Two optimized images available:

```bash
# Base image (API + CLI + multilingual OCR)
docker run -p 8000:8000 goldziher/kreuzberg

# Core image (+ chunking + crypto + document classification + language detection)
docker run -p 8000:8000 goldziher/kreuzberg-core:latest

# Extract via API
curl -X POST -F "file=@document.pdf" http://localhost:8000/extract
```

📖 **[Installation Guide](https://kreuzberg.dev/getting-started/installation/)** • **[CLI Documentation](https://kreuzberg.dev/cli/)** • **[API Reference](https://kreuzberg.dev/api-reference/)**

## Deployment Options

### 🤖 MCP Server (AI Integration)

**Add to Claude Desktop with one command:**

```bash
claude mcp add kreuzberg uvx kreuzberg-mcp
```

**Or configure manually in `claude_desktop_config.json`:**

```json
{
  "mcpServers": {
    "kreuzberg": {
      "command": "uvx",
      "args": ["kreuzberg-mcp"]
    }
  }
}
```

**MCP capabilities:**

- Extract text from PDFs, images, Office docs, and more
- Multilingual OCR support with Tesseract
- Metadata parsing and language detection

📖 **[MCP Documentation](https://kreuzberg.dev/user-guide/mcp-server/)**

## Supported Formats

| Category            | Formats                        |
| ------------------- | ------------------------------ |
| **Documents**       | PDF, DOCX, DOC, RTF, TXT, EPUB |
| **Images**          | JPG, PNG, TIFF, BMP, GIF, WEBP |
| **Spreadsheets**    | XLSX, XLS, CSV, ODS            |
| **Presentations**   | PPTX, PPT, ODP                 |
| **Web**             | HTML, XML, MHTML               |
| **Structured Data** | JSON, YAML, TOML               |
| **Archives**        | Support via extraction         |

## 📊 Performance Characteristics

[View comprehensive benchmarks](https://benchmarks.kreuzberg.dev/) • [Benchmark methodology](https://github.com/Goldziher/python-text-extraction-libs-benchmarks) • [**Detailed Analysis**](https://kreuzberg.dev/performance-analysis/)

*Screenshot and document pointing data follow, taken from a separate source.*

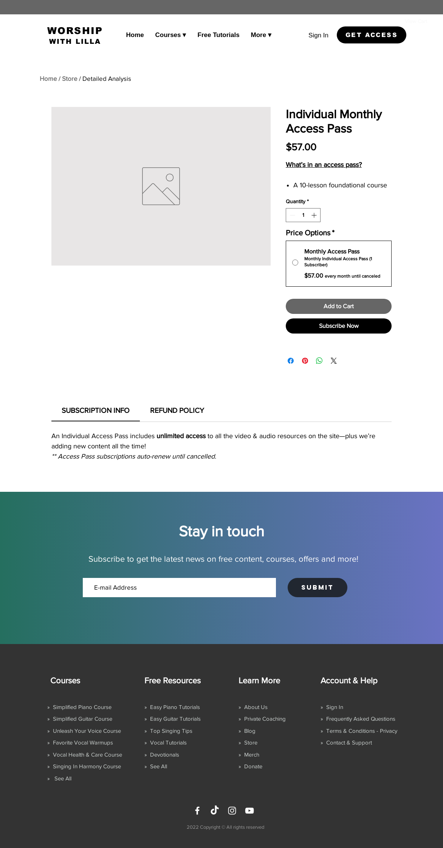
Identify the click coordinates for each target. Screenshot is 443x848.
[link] (422, 21)
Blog (250, 731)
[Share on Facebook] (290, 360)
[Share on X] (333, 360)
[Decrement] (291, 215)
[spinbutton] (303, 215)
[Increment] (314, 215)
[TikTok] (214, 810)
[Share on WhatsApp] (319, 360)
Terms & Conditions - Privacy (361, 731)
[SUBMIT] (317, 587)
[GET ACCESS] (371, 34)
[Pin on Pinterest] (305, 360)
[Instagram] (232, 810)
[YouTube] (249, 810)
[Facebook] (197, 810)
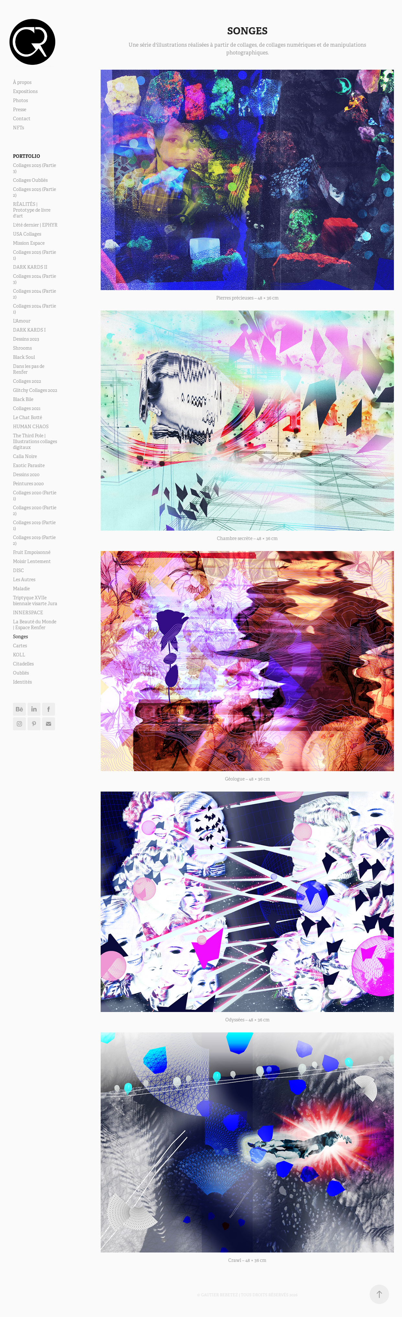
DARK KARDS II (30, 267)
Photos (20, 100)
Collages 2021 (26, 408)
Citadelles (23, 664)
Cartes (20, 646)
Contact (21, 119)
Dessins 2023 (26, 339)
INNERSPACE (28, 613)
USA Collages (27, 234)
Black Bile (23, 399)
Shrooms (22, 348)
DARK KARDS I (29, 330)
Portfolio (26, 156)
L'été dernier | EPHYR (35, 225)
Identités (22, 682)
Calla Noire (25, 456)
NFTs (18, 128)
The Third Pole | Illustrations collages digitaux (35, 441)
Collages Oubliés (30, 180)
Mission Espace (29, 243)
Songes (20, 637)
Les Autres (24, 579)
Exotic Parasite (29, 465)
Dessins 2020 (26, 474)
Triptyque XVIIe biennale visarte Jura (35, 600)
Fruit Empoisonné (31, 552)
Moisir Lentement (32, 561)
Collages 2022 (27, 381)
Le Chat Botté (27, 417)
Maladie (21, 589)
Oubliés (21, 673)
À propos (22, 82)
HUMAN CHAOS (31, 426)
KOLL (19, 655)
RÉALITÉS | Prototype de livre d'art (31, 210)
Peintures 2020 (28, 484)
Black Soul (24, 357)
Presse (19, 109)
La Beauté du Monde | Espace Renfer (34, 624)
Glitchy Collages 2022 (35, 390)
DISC (18, 570)
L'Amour (21, 321)
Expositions (25, 91)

### Technical Specifications

| Metric                       | Kreuzberg Sync | Kreuzberg Async | Benchmarked        |
| ---------------------------- | -------------- | --------------- | ------------------ |
| **Throughput (tiny files)**  | 31.78 files/s  | 23.94 files/s   | Highest throughput |
| **Throughput (small files)** | 8.91 files/s   | 9.31 files/s    | Highest throughput |
| **Memory footprint**         | 359.8 MB       | 395.2 MB        | Lowest usage       |
| **Installation size**        | 71 MB          | 71 MB           | Smallest size      |
| **Success rate**             | 100%           | 100%            | Perfect            |
| **Supported formats**        | 18             | 18              | Comprehensive      |

### Architecture Advantages

- **Native C extensions**: Built on PDFium and Tesseract for maximum performance
- **Async/await support**: True asynchronous processing with intelligent task scheduling
- **Memory efficiency**: Streaming architecture minimizes memory allocation
- **Process pooling**: Automatic multiprocessing for CPU-intensive operations
- **Optimized data flow**: Efficient data handling with minimal transformations

> **Benchmark details**: Tests include PDFs, Word docs, HTML, images, and spreadsheets in multiple languages (English, Hebrew, German, Chinese, Japanese, Korean) on standardized hardware.

## Documentation

### Quick Links

- [Installation Guide](https://kreuzberg.dev/getting-started/installation/) - Setup and dependencies
- [User Guide](https://kreuzberg.dev/user-guide/) - Comprehensive usage guide
- [Performance Analysis](https://kreuzberg.dev/performance-analysis/) - Detailed benchmark results
- [API Reference](https://kreuzberg.dev/api-reference/) - Complete API documentation
- [Docker Guide](https://kreuzberg.dev/user-guide/docker/) - Container deployment
- [REST API](https://kreuzberg.dev/user-guide/api-server/) - HTTP endpoints
- [CLI Guide](https://kreuzberg.dev/cli/) - Command-line usage
- [OCR Configuration](https://kreuzberg.dev/user-guide/ocr-configuration/) - OCR engine setup

## License

MIT License - see [LICENSE](LICENSE) for details.